Давно ли приветствовали мы первое издание «Героя нашего времени» большою критическою статьею[1] и, полные гордых, величавых и сладостных надежд, со всем жаром убеждения, основанного на сознании, указывали русской публике на Лермонтова, как на великого поэта в будущем, смотрели на него, как на преемника Пушкина в настоящем!.. И вот проходит не более года, – мы встречаем новое издание «Героя нашего времени» горькими слезами о невозвратимой утрате, которую понесла осиротелая русская литература в лице Лермонтова!..[2] Несмотря на общее, единодушное внимание, с каким приняты были его первые опыты, несмотря на какое-то безусловное ожидание от него чего-то великого, – наши восторженные похвалы и радостные приветы новому светилу поэзии для многих благоразумных людей казались преувеличенными…[3] Слава их благоразумию, так много теперь выигравшему, и горе нам, так много утратившим!.. В сознании великой, невознаградимой утраты, в полноте едкого, грустного чувства, отравляющего сердце, мы готовы великодушно увеличить торжество осторожного в своих приговорах сомнения и охотно сознаться, что, говоря так много о Лермонтове, мы видели более будущего, нежели настоящего Лермонтова, – видели Алкида, в колыбели удушающего змей зависти, но еще не Алкида, сражающего ужасною палицею лернейскую гидру…[4] Да, все написанное Лермонтовым еще недостаточно для упрочения колоссальной славы и более значительно как предвестие будущего, а не как что-нибудь положительно и безотносительно великое, хотя и само по себе все это составляет важный и примечательный факт, решительно выходящий из круга обыкновенного. Первые лирические пьесы: «Руслан и Людмила» и «Кавказский пленник», еще не могли составить славы Пушкина как великого мирового поэта; но в них уже виделся будущий создатель «Цыган», «Онегина», «Бориса Годунова», «Моцарта и Сальери», «Скупого рыцаря», «Русалки», «Каменного гостя» и других великих поэм… Толпа судит и делает свои приговоры задним числом; она говорит, когда уже не боится проговориться. Толпа идет ощупью и о твердости встреченного ею предмета судит по силе толчка, с которым наткнулась на него. Оставляя за толпою право видеть вещи не иначе, как оборачиваясь назад, не будем отнимать права у людей заглядывать вперед и – по настоящему предсказывать о будущем… Всякому свое: толпе кричать, людям мыслить… Пусть же кричит она, а мы снова повторим: новая, великая утрата осиротила бедную русскую литературу!..

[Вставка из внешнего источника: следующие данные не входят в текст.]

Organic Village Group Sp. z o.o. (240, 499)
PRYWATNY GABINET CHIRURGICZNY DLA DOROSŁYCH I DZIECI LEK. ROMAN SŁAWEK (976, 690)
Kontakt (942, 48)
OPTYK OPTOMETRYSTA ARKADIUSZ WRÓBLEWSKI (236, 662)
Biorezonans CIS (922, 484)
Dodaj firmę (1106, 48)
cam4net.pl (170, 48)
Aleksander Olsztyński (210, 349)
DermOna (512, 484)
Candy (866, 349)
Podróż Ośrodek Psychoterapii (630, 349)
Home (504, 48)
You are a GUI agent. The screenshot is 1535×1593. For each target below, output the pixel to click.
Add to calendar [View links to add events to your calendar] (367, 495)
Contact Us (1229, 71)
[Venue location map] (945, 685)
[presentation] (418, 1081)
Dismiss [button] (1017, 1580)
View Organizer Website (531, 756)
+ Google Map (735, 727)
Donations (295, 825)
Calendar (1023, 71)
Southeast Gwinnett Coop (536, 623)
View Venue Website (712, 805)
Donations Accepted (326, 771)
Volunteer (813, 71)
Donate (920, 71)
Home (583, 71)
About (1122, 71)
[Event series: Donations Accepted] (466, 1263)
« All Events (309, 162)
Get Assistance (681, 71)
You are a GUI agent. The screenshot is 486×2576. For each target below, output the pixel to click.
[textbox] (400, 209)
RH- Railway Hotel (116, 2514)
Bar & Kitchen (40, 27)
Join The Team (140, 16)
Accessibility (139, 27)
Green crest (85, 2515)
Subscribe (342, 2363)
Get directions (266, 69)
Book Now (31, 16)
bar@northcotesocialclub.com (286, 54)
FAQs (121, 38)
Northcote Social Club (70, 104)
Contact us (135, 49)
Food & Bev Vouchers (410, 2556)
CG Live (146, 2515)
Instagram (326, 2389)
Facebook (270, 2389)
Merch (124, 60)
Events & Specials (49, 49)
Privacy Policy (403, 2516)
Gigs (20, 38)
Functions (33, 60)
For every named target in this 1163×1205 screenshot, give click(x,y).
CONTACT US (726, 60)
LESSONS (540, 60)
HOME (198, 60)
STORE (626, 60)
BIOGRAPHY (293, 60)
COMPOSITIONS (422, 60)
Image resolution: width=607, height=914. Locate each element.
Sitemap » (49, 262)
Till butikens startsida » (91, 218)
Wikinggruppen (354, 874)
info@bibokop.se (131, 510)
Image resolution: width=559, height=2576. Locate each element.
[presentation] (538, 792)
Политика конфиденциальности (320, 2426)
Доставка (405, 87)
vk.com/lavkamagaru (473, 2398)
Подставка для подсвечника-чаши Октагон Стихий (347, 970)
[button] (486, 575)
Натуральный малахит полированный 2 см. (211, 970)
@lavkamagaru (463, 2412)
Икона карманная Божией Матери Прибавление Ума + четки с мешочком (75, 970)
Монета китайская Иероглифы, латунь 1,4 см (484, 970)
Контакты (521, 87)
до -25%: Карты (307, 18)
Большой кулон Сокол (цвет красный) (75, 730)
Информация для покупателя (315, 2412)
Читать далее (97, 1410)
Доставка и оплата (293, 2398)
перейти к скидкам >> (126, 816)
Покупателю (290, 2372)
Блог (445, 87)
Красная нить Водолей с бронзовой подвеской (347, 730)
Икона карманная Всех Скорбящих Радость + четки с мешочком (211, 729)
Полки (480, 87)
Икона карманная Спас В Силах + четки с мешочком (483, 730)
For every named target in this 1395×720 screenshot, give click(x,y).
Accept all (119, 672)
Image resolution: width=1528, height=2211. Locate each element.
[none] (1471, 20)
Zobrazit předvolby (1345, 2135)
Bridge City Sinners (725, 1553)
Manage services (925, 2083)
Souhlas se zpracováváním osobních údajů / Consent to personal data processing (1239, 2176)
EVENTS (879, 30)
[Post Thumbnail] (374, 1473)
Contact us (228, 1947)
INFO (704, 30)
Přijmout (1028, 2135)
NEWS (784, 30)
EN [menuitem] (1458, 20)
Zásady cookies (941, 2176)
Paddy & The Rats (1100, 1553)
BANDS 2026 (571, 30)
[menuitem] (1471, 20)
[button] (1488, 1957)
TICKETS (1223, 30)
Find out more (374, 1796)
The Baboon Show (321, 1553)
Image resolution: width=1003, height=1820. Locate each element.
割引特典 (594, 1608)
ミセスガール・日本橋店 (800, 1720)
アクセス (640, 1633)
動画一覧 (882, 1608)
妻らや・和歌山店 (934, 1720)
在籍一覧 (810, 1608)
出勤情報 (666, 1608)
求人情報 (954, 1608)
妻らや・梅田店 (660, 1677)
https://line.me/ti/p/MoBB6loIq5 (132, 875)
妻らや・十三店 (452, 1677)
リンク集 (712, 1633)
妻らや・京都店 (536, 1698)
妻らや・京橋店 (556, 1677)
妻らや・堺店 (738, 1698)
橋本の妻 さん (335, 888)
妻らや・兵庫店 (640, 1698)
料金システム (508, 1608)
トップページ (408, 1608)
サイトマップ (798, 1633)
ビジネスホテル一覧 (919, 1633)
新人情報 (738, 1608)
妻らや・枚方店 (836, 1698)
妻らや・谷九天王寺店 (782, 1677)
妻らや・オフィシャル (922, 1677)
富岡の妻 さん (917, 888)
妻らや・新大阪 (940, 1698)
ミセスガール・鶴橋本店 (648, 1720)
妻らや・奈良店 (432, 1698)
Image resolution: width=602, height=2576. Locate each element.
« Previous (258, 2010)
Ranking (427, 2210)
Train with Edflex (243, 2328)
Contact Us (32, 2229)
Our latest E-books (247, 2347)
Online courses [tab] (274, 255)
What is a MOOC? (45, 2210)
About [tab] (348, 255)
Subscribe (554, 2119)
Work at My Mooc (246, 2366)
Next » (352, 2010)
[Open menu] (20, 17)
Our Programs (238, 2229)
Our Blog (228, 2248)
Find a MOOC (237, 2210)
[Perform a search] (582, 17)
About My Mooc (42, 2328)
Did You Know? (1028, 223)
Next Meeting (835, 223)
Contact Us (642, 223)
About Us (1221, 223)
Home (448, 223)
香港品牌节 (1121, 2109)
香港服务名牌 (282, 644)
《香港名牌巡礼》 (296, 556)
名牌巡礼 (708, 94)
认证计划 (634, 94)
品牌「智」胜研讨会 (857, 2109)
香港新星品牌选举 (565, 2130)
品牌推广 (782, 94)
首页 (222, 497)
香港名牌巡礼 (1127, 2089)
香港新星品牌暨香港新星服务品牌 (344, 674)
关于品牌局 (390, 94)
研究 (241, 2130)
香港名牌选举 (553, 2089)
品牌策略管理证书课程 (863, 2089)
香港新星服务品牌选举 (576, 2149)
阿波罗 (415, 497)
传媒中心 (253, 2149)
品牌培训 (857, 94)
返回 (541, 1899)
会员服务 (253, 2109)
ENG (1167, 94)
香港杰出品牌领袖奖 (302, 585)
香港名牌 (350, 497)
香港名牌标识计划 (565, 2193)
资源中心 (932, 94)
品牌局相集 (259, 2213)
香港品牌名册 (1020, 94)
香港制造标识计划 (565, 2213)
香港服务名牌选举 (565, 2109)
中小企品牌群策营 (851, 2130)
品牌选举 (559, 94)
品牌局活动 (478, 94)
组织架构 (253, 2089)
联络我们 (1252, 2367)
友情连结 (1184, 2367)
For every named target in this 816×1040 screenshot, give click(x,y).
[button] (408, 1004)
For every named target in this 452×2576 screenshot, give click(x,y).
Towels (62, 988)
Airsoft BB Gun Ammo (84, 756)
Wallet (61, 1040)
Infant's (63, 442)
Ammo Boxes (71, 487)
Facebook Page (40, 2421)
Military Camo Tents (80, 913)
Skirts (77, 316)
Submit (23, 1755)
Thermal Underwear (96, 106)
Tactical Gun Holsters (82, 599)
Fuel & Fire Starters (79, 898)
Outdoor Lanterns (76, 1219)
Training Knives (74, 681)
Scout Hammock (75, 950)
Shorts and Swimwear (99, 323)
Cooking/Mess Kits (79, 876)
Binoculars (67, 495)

Самые первые произведения Лермонтова были ознаменованы печатаю какой-то особенности: они не походили ни на что, являвшееся до Пушкина и после Пушкина[5]. Трудно было выразить словом, что в них было особенного, отличавшего их даже от явлений, которые носили на себе отблеск истинного и замечательного таланта. Тут было все – и самобытная, живая мысль, одушевлявшая обаятельно прекрасную форму, как теплая кровь одушевляет молодой организм и ярким, свежим румянцем проступает на ланитах юной красоты; тут была и какая-то мощь, горделиво владевшая собою и свободно подчинявшая идее своенравные порывы свои; тут была и эта оригинальность, которая, в простоте и естественности, открывает собою новые, Дотоле невиданные миры и которая есть достояние одних гениев; тут было много чего-то столь индивидуального, столь тесно соединенного с личностию творца, – много такого, что мы не можем иначе охарактеризовать, как назвавши «лермонтовским элементом»… Какой избыток силы, какое разнообразие идей и образов, чувств и картин! Какое сильное слияние энергии и грации, глубины и легкости, возвышенности и простоты! Читая всякую строку, вышедшую из-под пера Лермонтова, будто слушаешь музыкальные аккорды и в то же время следишь взором за потрясенными струнами, с которых сорваны они рукою невидимою… Тут, кажется, соприсутствуешь духом таинству мысли, рождающейся из ощущения, как рождается бабочка из некрасивой личинки… Тут нет лишнего слова, не только лишней страницы: все на месте, все необходимо, потому что все перечувствовано прежде, чем сказано, все видено прежде, чем положено на картину… Нет ложных чувств, ошибочных образов, натянутого восторга: все свободно, без усилия, то бурным потоком, то светлым ручьем, излилось на бумагу… Быстрота и разнообразие ощущений покорены единству мысли; волнение и борьба противоположных элементов послушно сливаются в одну гармонию, как разнообразие музыкальных инструментов в оркестре, послушных волшебному жезлу капельмейстера… Но, главное – все это блещет своими, незаимствованными красками, все дышит самобытною и творческою мыслию, все образует новый, дотоле невиданный мир… Только дикие невежды, черствые педанты, которые за буквою не видят мысли и случайную внешность всегда принимают за внутреннее сходство, только эти честные и добрые витязи букварей и фолиантов могли бы находить в самобытных вдохновениях Лермонтова подражания не только Пушкину или Жуковскому, но и гг. Бенедиктову и Якубовичу…[6]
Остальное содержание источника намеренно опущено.